The remarkable remains of what could be an Anglo-Saxon church have been uncovered beneath the foundations of a long demolished Norman church.

Archeologists working for the controversial new high-speed railway network, HS2, uncovered the ruins during excavation work on the remains of the St Mary's Old Church in Stoke Mandeville, Buckinghamshire. 

Under the foundation layer of the Norman church, built in 1080 shortly after the Norman conquest, the archeologists discovered evidence of another building.

The experts suspect this is the remains of a much older, and previously unknown, Anglo-Saxon church that would have been similar to the still-standing Saxon-era St Peter's Church in Barton-upon-Humber, North Lincolnshire.

The church originally being excavated had been renovated in the 13th, 14th and 17th centuries, and played a central role in the community.
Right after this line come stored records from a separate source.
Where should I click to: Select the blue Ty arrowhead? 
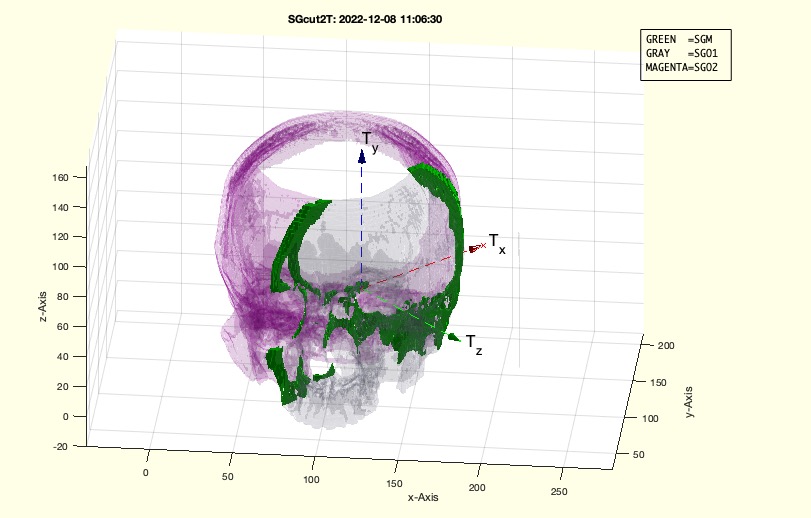pos(362,156)
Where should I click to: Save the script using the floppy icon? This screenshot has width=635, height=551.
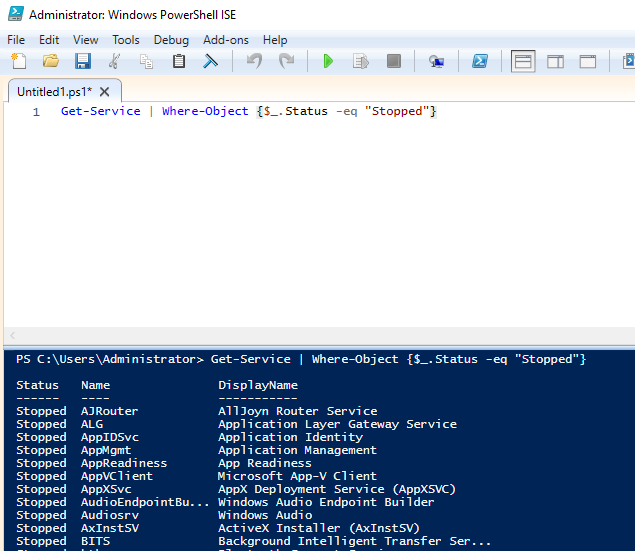82,62
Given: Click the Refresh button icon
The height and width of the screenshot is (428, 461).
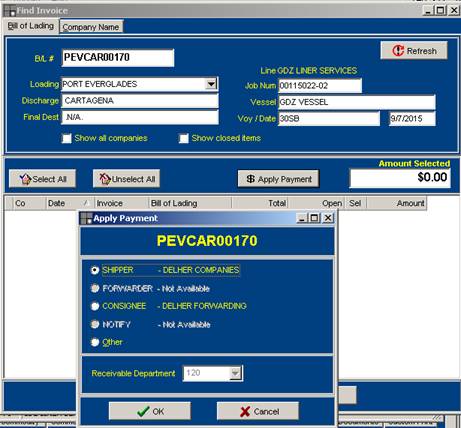Looking at the screenshot, I should coord(398,51).
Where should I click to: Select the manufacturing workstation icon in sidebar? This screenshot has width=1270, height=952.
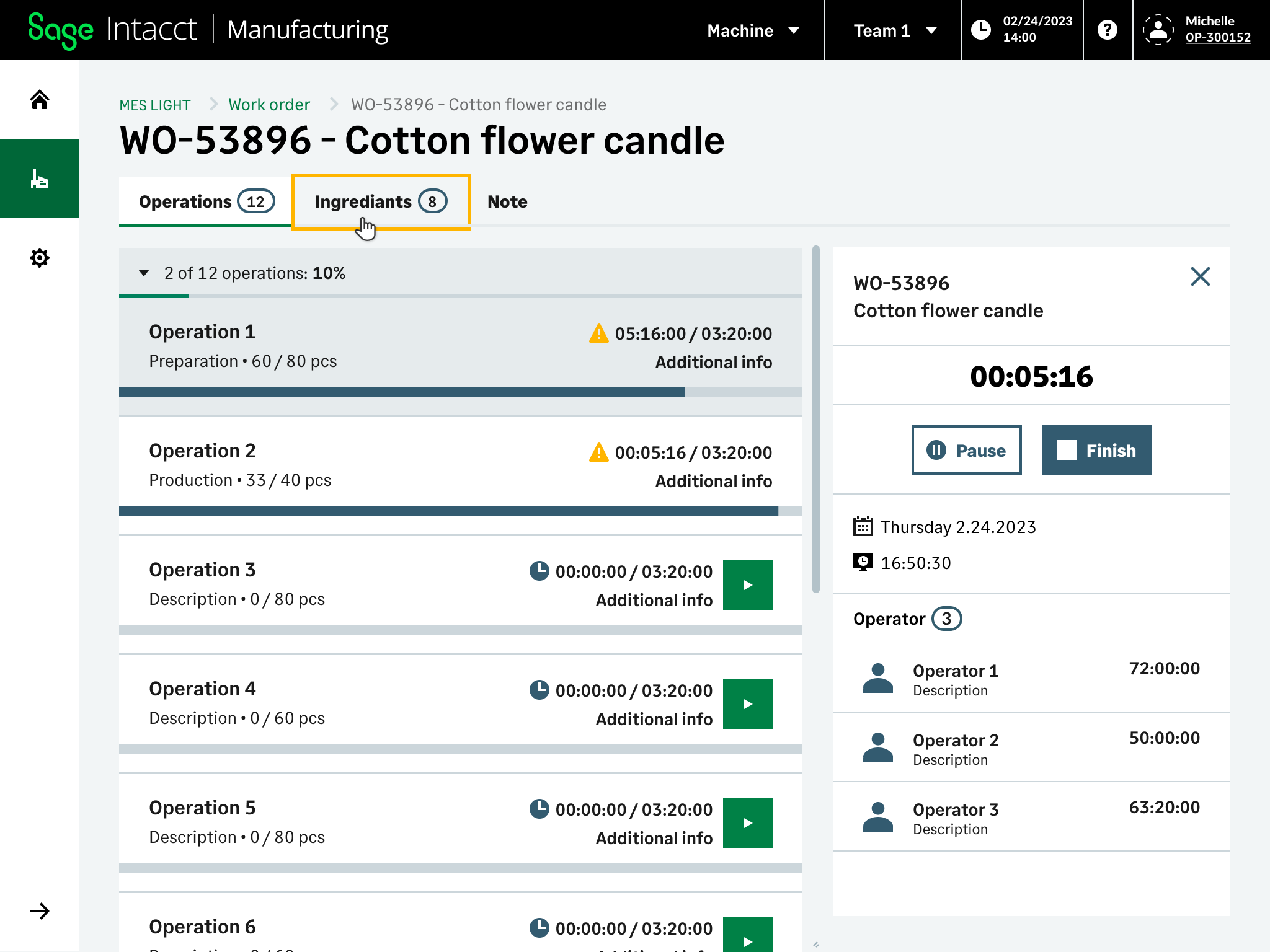(x=40, y=178)
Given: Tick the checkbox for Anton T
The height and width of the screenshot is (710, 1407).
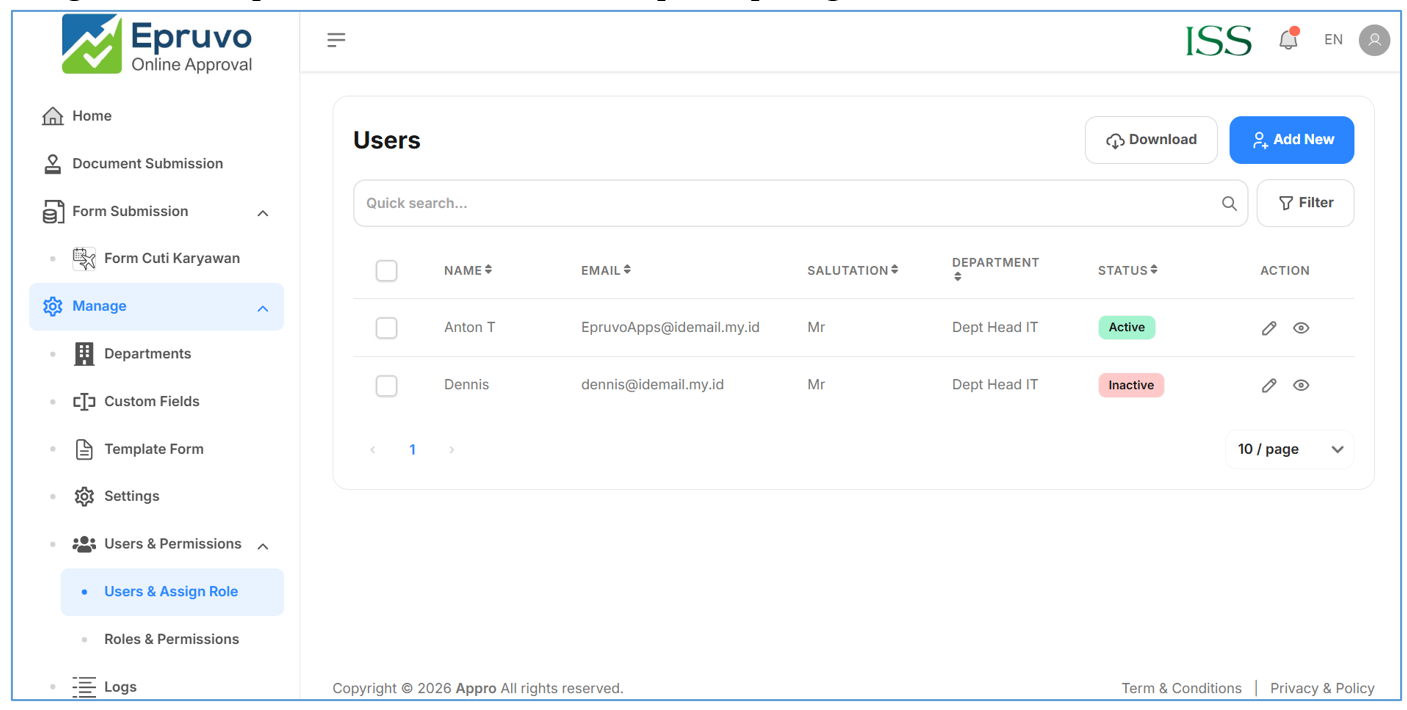Looking at the screenshot, I should (387, 328).
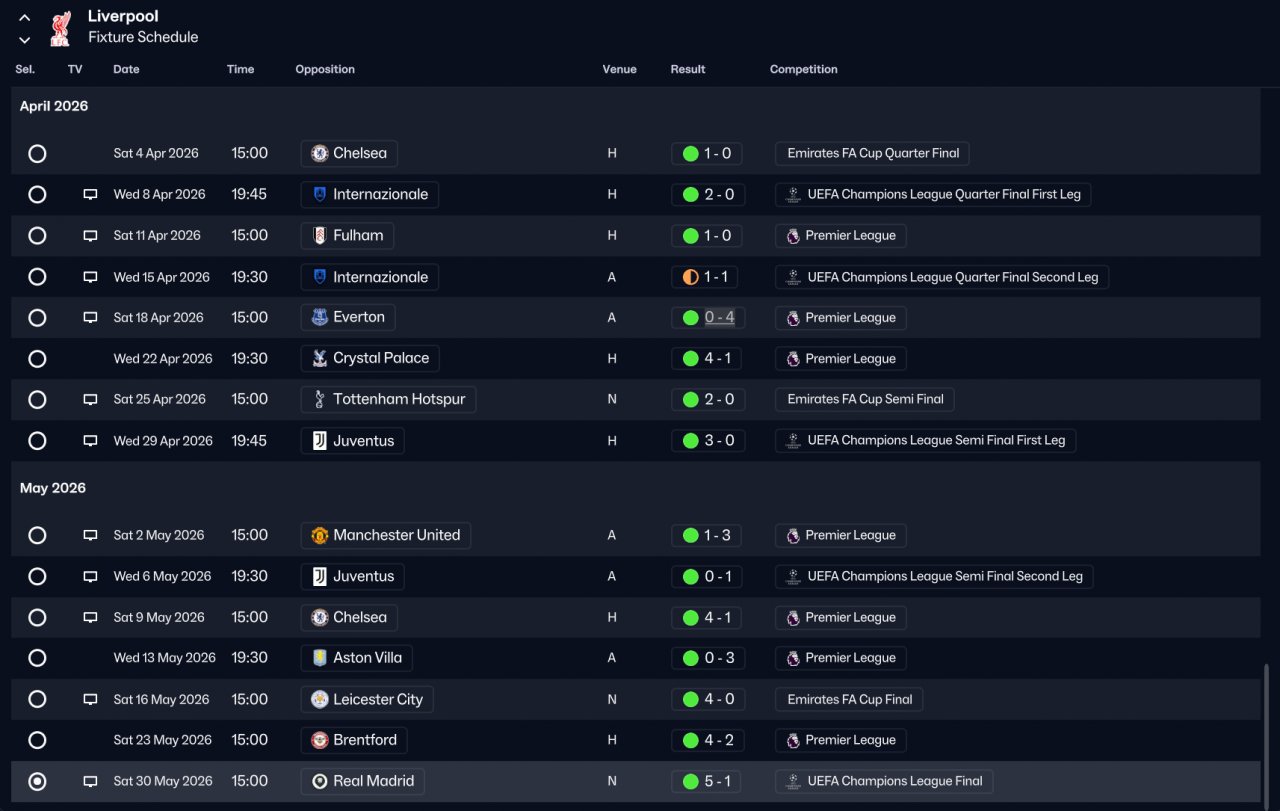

It had been furnished with a variety of extensions and the construction of a brick bell tower over its long history.

They were able to determine the existence of the Anglo-Saxon church based on the fact the Norman church structure was built on a light grey compacted foundation band.

Based on other sites previously excavated, they knew this band had been laid by the Normans themselves.

This means that any archaeological deposits found below that band would be pre-Norman, and so it was most likely Anglo Saxon era.

Archaeologists also discovered flint walls forming a square structure underneath the Norman levels.

These were enclosed by a circular boundary ditch, and a small number of associated burials. Archaeologists believe it is a Saxon church.

The flint foundations are more than a yard wide, which indicates it would have been a tall structure, although its footprint would have been small.